Scheer: I understand where you’re coming from, and maybe centrist is the wrong term, but when you get a left-wing Democrat who wants healthcare for all and the government should pay for it, and then you get someone on the right who’s saying, no, we can’t pay for it because we’re going to creep up that national debt, you guys aren’t, you don’t pick those kind of sides. You’re trying to find a middle ground between behavioralists and structuralists.

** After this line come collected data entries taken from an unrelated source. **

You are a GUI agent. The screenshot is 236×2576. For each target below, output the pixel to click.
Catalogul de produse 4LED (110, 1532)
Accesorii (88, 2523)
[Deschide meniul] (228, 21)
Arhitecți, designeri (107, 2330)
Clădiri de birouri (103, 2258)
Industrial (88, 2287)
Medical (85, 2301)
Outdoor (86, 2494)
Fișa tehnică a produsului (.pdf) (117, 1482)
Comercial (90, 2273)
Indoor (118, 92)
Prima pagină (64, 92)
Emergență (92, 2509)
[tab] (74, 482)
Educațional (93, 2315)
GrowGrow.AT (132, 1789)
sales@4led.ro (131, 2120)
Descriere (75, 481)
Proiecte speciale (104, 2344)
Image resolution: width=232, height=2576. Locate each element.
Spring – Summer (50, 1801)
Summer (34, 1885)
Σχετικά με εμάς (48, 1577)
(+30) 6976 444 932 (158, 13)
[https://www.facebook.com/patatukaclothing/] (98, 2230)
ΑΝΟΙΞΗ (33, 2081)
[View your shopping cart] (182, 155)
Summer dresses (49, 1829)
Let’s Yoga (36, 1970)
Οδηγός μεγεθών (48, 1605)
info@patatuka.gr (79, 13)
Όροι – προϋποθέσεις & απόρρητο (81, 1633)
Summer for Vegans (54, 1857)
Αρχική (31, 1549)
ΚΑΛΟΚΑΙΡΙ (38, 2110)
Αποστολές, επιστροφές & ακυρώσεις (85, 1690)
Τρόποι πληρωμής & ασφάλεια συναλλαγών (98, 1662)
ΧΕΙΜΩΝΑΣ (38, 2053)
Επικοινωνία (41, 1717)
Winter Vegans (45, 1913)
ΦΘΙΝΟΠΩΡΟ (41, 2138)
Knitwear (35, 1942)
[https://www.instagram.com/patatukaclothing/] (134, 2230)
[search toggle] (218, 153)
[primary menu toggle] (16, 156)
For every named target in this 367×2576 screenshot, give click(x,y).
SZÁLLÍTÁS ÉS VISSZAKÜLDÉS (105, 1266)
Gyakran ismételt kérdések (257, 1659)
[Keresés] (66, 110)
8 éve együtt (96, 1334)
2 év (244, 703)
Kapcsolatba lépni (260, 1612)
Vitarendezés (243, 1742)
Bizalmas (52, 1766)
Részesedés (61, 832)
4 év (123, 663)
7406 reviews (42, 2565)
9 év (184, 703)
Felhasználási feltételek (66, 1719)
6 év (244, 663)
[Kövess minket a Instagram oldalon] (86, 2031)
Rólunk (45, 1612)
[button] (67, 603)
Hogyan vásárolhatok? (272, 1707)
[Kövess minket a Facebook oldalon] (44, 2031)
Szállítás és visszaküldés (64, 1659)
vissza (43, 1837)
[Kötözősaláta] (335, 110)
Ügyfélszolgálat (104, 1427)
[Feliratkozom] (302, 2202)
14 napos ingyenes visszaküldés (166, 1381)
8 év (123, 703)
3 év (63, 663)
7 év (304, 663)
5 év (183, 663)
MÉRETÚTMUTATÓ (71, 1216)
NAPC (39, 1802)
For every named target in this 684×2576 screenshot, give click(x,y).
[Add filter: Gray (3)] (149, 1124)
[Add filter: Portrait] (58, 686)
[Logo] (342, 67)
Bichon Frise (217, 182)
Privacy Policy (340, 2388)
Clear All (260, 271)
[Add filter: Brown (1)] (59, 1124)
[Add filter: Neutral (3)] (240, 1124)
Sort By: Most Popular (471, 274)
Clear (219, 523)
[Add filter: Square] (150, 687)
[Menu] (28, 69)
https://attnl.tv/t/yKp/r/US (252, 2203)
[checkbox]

Kornacki: Absolutely. Healthcare’s a great example because the debate has sort of stalled in Washington. Clinton brought it—well, hell, Harry Truman in his first address after WWII to the Congress asking them to pass a universal healthcare bill. That was, quick math here, 62 years ago. But, Clinton sort of brought it to the fore in the early ‘90s. The Republicans killed it, and we haven’t really had a serious healthcare discussion in Washington, D.C., since then, but you know what’s happened, if you look around the country, a lot of state legislatures, which are far less polarized on partisan grounds and ideological grounds, have sort of taken the initiative and you’ve found interesting alliances, interesting coalitions being built between the parties, between the contrasting ideologies. Massachusetts is a pretty good example of this. You’re probably seeing some of the stories now, a year ago, they passed what is pretty close to a universal healthcare bill in that state. You had a Republican governor, Mitt Romney, signing it. And you had a legislature that’s 87 percent Democratic. Perhaps the most Democratic legislature in the country, that sort of crafted the legislation and passed it. There’s some disputes around the margins there, and some of the Democrats felt Romney vetoed a few things in there because of his presidential ambitions and trying to play to the right and all that. But, Massachusetts is just one example. A lot of states are taking the initiative on this now, and we’re saying, my God, if the state legislatures are capable of coming together and actually keeping their eye on the ball and, that is, getting healthcare to people who need it, why can’t the Congress? What’s the excuse of the Congress?